# PROMPT:
Determine the number of lines in the data that contain "agent". Answer with that number only.

Extracted data entries:
=-=-=

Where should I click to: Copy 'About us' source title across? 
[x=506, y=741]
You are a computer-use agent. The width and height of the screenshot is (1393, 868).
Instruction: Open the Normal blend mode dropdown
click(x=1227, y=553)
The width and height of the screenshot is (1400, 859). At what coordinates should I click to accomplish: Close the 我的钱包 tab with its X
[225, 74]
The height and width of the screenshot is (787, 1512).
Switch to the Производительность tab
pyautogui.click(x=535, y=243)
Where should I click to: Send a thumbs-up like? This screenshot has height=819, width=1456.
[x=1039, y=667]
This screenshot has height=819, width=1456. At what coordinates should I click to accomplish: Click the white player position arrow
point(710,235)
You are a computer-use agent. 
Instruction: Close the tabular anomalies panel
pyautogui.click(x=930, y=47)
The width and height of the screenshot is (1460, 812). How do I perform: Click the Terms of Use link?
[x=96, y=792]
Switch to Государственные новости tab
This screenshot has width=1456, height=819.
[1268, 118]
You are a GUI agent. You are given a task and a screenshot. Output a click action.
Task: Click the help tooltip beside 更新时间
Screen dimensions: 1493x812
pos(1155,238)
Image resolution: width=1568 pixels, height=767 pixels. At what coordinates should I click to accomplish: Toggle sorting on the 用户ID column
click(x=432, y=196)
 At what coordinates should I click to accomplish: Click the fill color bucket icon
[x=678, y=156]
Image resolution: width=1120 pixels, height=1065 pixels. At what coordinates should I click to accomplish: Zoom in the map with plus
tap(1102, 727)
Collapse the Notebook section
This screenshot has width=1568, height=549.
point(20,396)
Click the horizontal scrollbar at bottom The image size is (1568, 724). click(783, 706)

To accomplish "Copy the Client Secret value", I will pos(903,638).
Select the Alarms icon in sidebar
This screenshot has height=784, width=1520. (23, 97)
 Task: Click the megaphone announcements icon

=-=-=

# YOUR RESPONSE:
3